Son d'accordo, caro Giuseppe!
La croce in uno stemma è senza dubbio (almeno dovrebbe esser) segno di appartenenza all'Ordine Episcopale. Anche se nessun decreto lo codifica è un uso antico e diffuso che i cardinali che sono vescovi, arcivescovi o patriarchi piazzino una croce in palo dietro lo scudo.

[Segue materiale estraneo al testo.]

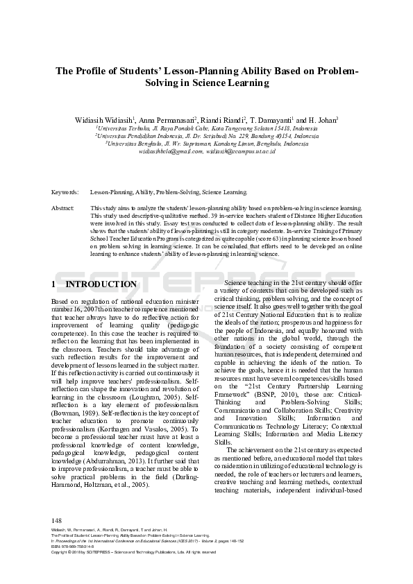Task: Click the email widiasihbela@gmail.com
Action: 171,151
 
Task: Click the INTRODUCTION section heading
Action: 101,284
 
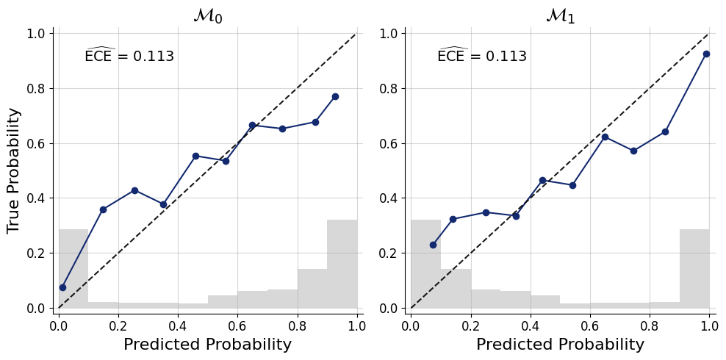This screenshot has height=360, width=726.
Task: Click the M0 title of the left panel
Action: tap(207, 15)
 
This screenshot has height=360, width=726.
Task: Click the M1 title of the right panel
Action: tap(560, 15)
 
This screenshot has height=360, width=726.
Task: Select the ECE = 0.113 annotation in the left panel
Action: tap(129, 56)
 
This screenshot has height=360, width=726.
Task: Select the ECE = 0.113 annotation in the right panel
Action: tap(482, 56)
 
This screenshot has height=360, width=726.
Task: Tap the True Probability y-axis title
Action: tap(14, 170)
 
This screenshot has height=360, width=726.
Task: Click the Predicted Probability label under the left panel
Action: tap(207, 345)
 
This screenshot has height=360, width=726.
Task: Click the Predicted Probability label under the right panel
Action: tap(560, 345)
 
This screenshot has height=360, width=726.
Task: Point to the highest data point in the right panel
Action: tap(706, 54)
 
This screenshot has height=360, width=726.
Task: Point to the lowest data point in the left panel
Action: tap(62, 287)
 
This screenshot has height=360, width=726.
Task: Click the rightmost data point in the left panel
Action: tap(335, 96)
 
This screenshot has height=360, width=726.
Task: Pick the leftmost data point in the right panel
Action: tap(433, 245)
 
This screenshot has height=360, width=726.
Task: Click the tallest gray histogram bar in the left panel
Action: tap(342, 264)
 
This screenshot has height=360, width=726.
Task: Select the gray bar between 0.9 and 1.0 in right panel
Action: tap(694, 268)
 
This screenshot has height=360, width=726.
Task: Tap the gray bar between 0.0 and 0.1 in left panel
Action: tap(73, 268)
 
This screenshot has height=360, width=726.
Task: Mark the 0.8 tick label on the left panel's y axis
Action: tap(37, 88)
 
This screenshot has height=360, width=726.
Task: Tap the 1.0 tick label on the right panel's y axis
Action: tap(389, 34)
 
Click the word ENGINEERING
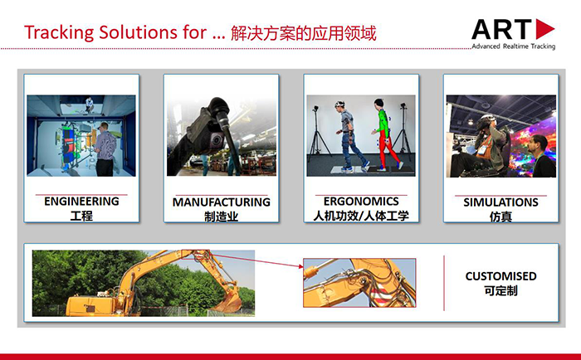coord(81,201)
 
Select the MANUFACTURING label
coord(222,202)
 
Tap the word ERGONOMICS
coord(361,201)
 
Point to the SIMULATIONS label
coord(500,202)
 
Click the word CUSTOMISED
coord(500,276)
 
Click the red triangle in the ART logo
coord(545,29)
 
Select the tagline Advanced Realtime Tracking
coord(513,46)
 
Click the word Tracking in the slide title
coord(59,32)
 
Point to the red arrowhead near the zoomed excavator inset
coord(300,265)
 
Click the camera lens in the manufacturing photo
coord(216,140)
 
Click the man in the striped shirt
coord(105,149)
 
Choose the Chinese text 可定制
coord(500,291)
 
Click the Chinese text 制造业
coord(222,216)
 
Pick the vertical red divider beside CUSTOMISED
coord(444,283)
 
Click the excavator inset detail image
coord(359,283)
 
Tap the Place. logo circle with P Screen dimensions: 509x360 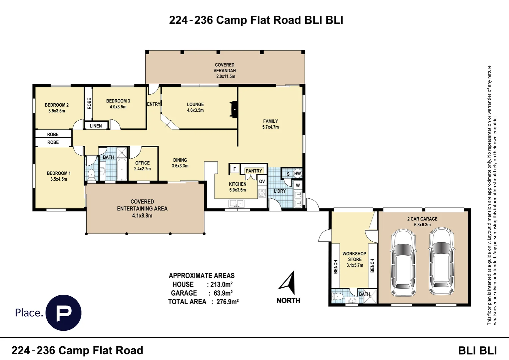tap(63, 312)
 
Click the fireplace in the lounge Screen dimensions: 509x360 tap(234, 110)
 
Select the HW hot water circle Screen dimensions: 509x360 tap(297, 174)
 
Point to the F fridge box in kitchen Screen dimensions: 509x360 tap(235, 169)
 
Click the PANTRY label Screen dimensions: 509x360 tap(254, 171)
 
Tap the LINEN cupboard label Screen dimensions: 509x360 tap(96, 126)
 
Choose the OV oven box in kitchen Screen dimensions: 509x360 tap(262, 181)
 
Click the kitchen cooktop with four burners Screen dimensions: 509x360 tap(262, 193)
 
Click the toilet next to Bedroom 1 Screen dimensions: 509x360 tap(91, 174)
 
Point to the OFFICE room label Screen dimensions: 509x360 tap(143, 163)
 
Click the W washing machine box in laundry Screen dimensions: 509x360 tap(298, 185)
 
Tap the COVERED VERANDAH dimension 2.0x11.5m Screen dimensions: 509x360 tap(226, 76)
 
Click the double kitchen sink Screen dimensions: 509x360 tap(237, 203)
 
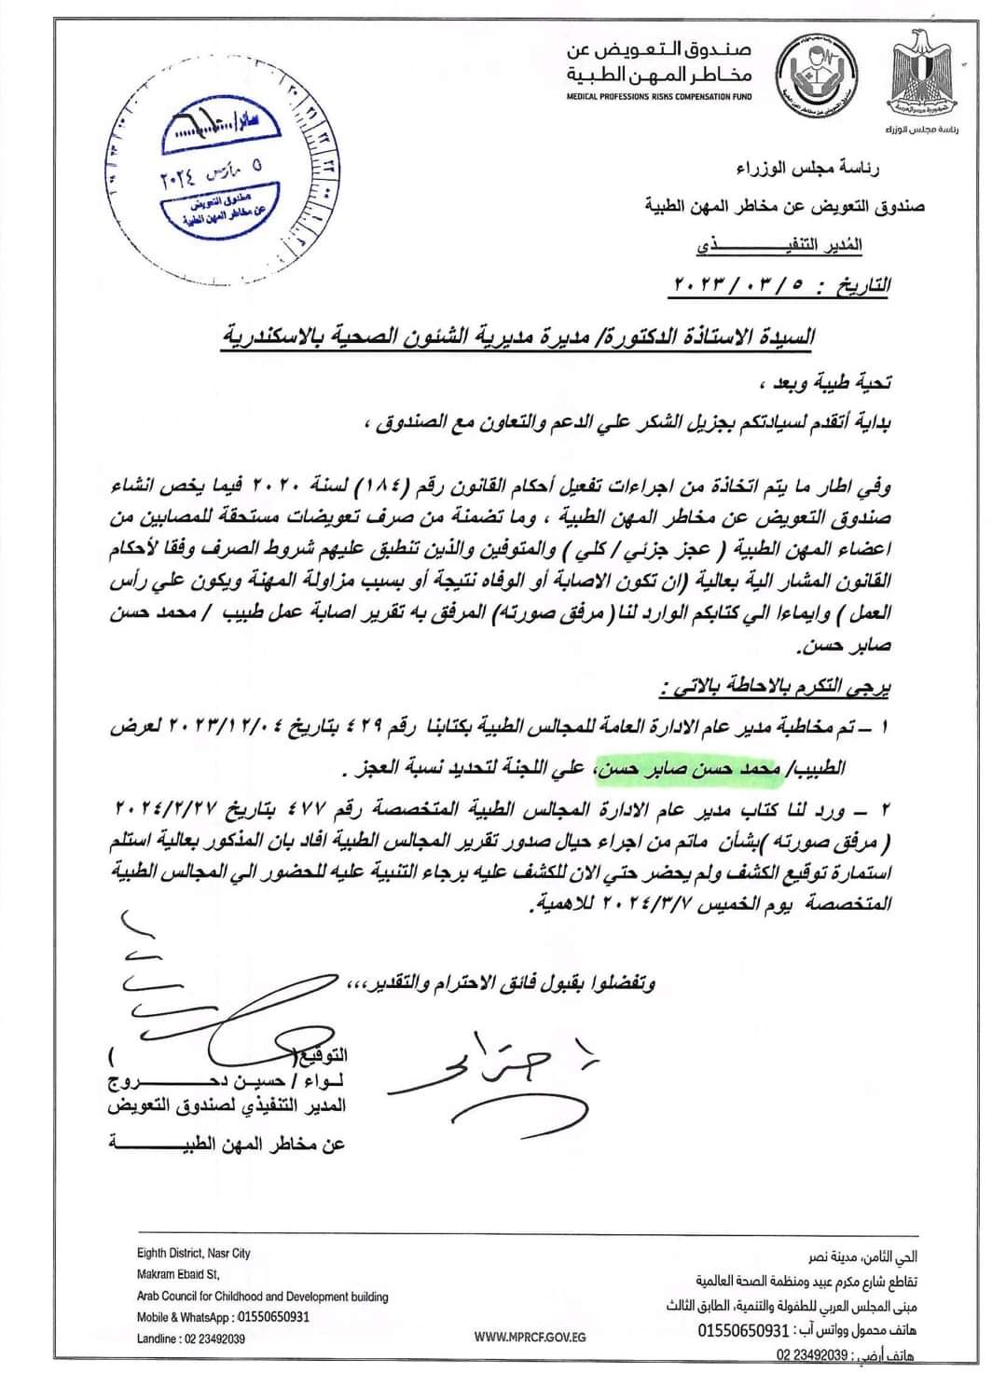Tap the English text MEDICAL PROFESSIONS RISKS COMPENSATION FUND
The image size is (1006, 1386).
[x=658, y=97]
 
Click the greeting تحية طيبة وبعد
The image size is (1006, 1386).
[x=840, y=382]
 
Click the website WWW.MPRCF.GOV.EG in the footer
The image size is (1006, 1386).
[x=529, y=1337]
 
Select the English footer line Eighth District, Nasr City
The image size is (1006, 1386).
[x=193, y=1254]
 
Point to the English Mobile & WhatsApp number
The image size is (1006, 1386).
[x=222, y=1317]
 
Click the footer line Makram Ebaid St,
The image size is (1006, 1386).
[x=178, y=1275]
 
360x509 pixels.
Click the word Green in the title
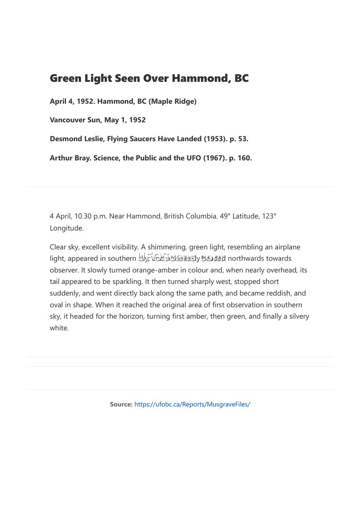66,78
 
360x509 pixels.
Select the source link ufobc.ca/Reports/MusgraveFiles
192,404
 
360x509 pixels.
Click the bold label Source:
121,404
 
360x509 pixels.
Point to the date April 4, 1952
71,101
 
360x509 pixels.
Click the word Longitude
67,228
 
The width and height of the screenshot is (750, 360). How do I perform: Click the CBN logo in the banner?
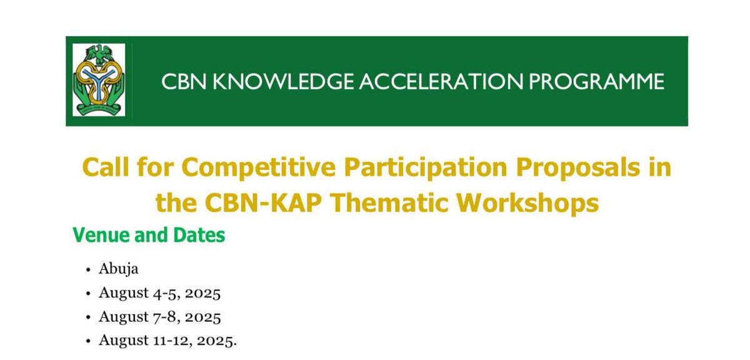99,80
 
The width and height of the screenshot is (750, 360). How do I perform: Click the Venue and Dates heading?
149,236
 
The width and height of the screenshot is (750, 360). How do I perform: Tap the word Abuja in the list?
118,269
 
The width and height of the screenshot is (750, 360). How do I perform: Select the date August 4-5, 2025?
159,293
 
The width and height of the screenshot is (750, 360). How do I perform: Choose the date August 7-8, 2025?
159,317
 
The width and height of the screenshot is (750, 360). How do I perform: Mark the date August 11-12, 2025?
168,341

Quanto allo stemma del Cardinal Navarrete, se quello del Cardinal Betti appare chiaramente come lo stemma di un francescano, si vede invece che è lo stemma di un gesuita... Quanto meno la sigla cristologica IHS fa sospettare che sia così. Interessante è che la sigla carichi una stella a otto punte... cosa alquanto "originale". Altri due cardinali della Compagnia di Gesù, il Cardinal Bergoglio Arcivescovo di Buenos Aires e il Cardinale Vanhoye, riportano nei loro stemmi l'ombra di sole caricata della sigla cristologica, riprendendo più direttamente l'emblema della loro famiglia religiosa. Chissà cosa avrà voluto rappresentare Sua Eminenza il Cardinal Navarrete. La cosa che mi vien più naturale supporre è che egli abbia voluto unire un richiamo mariano (spesso la stella negli stemmi ecclesiastici viene assunta con tale valore) con un simbolo cristico, del tipo: Maria portatrice della luce di Cristo nel mondo. Anche se nulla vieta di pensare (sulla scia di alcuni riferimenti biblici e di testi liturgici) che la stella indichi Cristo stesso, soprattutto in riferimento alla luce pasquale.

Ma a parte questo, mi sembra ci sia un sapore piuttosto "spagnoleggiante" nel complesso di questo stemma.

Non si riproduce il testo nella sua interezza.